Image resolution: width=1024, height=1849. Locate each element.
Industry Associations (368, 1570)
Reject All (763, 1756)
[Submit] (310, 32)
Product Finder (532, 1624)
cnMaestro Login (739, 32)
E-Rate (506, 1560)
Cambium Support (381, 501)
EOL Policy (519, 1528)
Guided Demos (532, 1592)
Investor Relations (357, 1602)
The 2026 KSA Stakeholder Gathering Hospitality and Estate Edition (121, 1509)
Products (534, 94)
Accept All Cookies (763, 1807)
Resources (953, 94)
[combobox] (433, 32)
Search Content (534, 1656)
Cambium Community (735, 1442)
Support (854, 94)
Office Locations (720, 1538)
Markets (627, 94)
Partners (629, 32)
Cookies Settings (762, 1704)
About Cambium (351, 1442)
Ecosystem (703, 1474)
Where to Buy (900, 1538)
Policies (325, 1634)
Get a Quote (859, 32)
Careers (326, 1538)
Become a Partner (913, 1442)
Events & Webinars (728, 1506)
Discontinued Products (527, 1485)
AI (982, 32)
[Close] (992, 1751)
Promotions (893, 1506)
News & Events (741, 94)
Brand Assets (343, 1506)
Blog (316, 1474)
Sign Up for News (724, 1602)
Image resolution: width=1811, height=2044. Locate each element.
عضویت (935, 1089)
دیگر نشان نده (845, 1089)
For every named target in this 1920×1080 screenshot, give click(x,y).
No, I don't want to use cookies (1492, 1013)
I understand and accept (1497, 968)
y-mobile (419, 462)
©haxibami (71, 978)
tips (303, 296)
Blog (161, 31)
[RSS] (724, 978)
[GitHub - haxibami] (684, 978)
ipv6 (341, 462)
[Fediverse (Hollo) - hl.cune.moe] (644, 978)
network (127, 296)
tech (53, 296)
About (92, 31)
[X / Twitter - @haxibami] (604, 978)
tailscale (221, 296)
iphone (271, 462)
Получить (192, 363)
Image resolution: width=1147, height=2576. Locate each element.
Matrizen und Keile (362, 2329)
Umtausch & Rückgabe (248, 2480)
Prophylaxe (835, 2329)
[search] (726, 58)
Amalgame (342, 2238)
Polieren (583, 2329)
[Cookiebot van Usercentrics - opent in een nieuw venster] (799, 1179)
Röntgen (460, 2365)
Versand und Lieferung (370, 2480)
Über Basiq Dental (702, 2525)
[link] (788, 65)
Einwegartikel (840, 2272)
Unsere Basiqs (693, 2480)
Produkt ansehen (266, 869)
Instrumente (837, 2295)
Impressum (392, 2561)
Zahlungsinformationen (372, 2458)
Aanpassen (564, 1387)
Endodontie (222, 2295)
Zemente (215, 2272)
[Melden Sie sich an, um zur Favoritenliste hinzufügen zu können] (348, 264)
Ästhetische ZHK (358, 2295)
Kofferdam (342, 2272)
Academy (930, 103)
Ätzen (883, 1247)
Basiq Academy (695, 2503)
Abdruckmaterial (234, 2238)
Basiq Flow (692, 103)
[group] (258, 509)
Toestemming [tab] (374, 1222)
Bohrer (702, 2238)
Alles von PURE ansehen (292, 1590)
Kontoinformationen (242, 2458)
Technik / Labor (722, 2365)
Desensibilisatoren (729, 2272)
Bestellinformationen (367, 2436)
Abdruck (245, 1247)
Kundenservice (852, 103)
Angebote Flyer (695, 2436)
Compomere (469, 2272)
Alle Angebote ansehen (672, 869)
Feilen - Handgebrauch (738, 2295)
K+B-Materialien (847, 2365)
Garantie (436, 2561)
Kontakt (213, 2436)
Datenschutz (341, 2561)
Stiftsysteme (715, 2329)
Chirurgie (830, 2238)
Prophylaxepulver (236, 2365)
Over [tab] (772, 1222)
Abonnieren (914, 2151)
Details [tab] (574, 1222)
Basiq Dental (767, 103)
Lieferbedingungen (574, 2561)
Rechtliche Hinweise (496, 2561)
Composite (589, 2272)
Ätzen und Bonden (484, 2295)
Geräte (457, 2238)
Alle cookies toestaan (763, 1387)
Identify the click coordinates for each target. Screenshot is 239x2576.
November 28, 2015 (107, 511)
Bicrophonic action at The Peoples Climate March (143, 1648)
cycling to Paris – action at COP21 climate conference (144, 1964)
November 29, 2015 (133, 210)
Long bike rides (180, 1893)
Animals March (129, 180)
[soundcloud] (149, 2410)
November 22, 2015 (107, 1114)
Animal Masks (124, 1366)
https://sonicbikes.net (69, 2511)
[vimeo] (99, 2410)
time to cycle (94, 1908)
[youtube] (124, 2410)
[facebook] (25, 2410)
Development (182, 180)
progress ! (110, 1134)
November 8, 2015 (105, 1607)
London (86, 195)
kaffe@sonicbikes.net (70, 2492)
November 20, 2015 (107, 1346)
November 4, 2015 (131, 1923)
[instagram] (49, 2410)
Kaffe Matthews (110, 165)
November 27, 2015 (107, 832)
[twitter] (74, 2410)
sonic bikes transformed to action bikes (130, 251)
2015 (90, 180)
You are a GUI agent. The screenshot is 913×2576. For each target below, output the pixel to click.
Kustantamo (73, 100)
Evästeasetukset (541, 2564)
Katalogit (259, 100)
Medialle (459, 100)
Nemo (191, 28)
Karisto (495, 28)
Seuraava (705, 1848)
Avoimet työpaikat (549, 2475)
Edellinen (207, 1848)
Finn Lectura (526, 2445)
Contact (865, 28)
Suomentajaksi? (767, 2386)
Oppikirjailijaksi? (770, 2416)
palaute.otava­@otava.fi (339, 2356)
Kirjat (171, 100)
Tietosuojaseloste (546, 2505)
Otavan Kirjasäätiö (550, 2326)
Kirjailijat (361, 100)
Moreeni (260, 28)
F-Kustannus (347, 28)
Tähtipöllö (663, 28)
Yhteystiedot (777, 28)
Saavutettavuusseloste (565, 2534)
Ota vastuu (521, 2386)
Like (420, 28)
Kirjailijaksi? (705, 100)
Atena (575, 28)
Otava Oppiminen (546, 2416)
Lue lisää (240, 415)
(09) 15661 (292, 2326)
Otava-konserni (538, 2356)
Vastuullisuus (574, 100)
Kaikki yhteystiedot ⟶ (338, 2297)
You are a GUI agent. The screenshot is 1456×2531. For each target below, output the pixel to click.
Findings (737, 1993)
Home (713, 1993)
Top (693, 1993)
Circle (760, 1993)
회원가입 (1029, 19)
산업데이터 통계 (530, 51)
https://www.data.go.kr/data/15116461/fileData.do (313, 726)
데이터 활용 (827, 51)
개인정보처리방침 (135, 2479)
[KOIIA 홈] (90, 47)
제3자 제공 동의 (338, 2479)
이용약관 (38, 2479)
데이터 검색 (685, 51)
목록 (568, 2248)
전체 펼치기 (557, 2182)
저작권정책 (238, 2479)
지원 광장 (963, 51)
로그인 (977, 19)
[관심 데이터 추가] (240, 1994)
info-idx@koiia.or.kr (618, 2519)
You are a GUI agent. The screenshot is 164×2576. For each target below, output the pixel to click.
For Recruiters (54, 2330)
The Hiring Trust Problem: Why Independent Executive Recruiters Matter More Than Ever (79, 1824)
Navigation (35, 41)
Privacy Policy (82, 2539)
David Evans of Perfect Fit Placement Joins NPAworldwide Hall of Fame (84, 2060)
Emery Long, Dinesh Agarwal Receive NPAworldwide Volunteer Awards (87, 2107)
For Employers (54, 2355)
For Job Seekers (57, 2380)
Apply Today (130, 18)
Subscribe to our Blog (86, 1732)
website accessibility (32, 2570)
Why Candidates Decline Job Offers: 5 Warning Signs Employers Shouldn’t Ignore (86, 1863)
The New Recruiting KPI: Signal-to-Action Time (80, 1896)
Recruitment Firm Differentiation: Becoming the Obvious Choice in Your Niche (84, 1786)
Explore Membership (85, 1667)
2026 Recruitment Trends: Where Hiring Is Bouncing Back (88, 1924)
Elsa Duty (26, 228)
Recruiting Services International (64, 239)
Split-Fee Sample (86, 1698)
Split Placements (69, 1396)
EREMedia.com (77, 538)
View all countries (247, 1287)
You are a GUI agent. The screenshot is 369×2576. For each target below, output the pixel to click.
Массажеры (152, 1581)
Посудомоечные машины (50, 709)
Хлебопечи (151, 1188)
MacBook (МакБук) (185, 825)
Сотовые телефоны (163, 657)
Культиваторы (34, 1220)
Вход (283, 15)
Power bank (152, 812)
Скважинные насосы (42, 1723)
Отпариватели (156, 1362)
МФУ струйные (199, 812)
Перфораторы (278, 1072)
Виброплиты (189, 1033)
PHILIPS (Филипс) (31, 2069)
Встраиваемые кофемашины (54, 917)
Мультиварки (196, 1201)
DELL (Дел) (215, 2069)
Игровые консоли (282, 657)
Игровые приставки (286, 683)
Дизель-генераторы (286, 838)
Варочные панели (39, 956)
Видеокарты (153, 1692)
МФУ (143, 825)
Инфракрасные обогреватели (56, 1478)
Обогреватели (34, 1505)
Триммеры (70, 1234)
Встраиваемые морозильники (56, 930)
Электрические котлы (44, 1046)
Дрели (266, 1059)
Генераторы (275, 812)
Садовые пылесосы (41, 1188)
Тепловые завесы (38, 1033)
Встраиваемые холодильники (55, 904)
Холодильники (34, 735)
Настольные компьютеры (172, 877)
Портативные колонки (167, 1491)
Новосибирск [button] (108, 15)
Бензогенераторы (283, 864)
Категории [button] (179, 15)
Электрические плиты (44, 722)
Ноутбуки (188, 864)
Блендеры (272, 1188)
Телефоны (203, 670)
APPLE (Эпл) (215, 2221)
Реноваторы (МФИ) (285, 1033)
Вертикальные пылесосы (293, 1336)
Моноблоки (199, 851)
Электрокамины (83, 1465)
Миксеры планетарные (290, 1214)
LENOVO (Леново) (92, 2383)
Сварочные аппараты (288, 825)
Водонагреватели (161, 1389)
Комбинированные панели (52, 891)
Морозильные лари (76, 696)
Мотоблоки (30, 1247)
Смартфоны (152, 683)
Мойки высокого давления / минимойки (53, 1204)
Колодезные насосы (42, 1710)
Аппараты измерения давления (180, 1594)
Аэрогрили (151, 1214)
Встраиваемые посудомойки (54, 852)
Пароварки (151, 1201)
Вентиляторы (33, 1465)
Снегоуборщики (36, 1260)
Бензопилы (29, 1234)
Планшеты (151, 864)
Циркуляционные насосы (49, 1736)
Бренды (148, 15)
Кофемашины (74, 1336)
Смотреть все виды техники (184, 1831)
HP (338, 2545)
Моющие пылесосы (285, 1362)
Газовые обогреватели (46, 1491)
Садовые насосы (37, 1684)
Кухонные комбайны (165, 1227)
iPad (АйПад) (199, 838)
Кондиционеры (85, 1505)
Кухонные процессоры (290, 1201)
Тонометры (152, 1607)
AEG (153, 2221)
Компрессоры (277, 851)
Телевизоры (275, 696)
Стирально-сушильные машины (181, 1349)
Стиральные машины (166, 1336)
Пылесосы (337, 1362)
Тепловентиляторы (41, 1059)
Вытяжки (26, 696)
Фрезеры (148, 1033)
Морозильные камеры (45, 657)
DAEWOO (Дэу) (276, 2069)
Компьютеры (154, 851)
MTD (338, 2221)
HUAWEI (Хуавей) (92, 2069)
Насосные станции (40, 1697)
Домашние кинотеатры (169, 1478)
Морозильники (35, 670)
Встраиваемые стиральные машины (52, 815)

----

Task —
If a line above contains the word "Image", list it.

Problem solution —
Image resolution: width=1024, height=1849. Locate each element.
Image resolution: width=1811, height=2044. Locate each element.
Image resolution: width=1147, height=2576. Locate each element.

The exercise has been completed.